Hey You, Try Taking A Bath

    Because you can't read a book in the shower.

    I know all the arguments. Baths are time-consuming, water-wasting, glorified petri dishes of your own filth, and anyone old enough to read this is probably much too tall to fit in one anymore. Besides, especially in a real estate disaster of a city like New York, chances are you don’t even have a bathtub; if you do, it’s probably all cracked and sinister and covered in scum. You’re a grown-up! You have places to be! And when you get there, you better be squeaky clean.

    This is exactly why we need baths. BECAUSE they’re inconvenient, selfish, and slow, not in spite of it. They’re a way to inject some much-needed luxury into your otherwise boring hygiene routine. They cost nothing. They are best enjoyed alone. What else in this world fits those criteria? Very little.

    (First, a caveat: baths are not the best way to cleanse yourself. A bath is best enjoyed at night, I think, when you’ve already showered in the morning. Or whatever! I don’t know you, I don’t know your life. But I think it should be an addendum — even a spontaneous one — slotted into a period of time that could benefit from a treat.)

    Baths are semicolons in the all-caps run-on sentence that is modern life.

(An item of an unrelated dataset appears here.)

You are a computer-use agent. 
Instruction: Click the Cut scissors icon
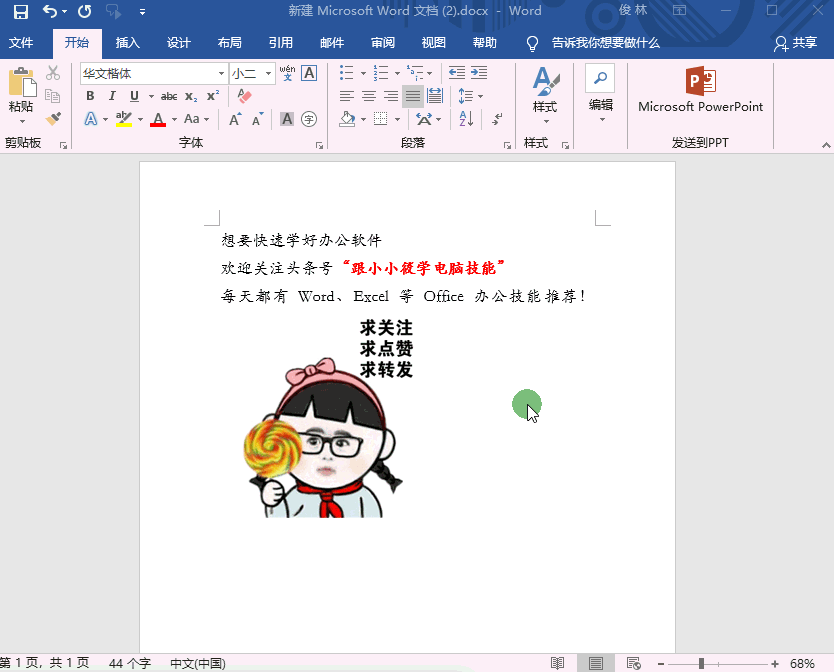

    The real beauty of a bath is how it allows you to multitask. Sure, you can enjoy a shower beer, but any drinking receptacle with a mouth wider than a bottle or can is going to get diluted right quick. A bath doesn’t have that problem. Have a glass of wine! Have a margarita! Get crazy and have a milkshake (booze optional)! A box of chocolates is a nice touch if you want to complete that fancy-lady-in-a-Nancy-Meyers-movie #aesthetic, so long as you take care not to drop any bits in the water.

    And the main reason I got into taking baths in the first place is because you can read in them. All of my favorite books have telltale wavy pages from when I have accidentally submerged them, and it feels like a badge of honor. (Do not try this if you are primarily a Kindle user, because either you will die or your device will.) It’s a good reason to keep my tub clean, which is really not so hard with some baking soda and a few spare minutes. It makes me feel like an adult, to have a tub I feel comfortable submerging myself in most, if not all, of the time, the same way I feel like an adult because I no longer have the impulse to buy new underwear when I run out of clean ones*.

    Baths are semicolons in the all-caps run-on sentence that is modern life. They give us a chance to pause, to look down at our soapy boobs ‘n’ balls floating on the surface of the water, to catch up on our New Yorker cartoons and books we lied to our book clubs about finishing. To remember what it was to be suspended and blameless, and to remind us that we have the power, however briefly, to get back there.

    *Sometimes I have the impulse to buy new underwear when I run out of clean ones.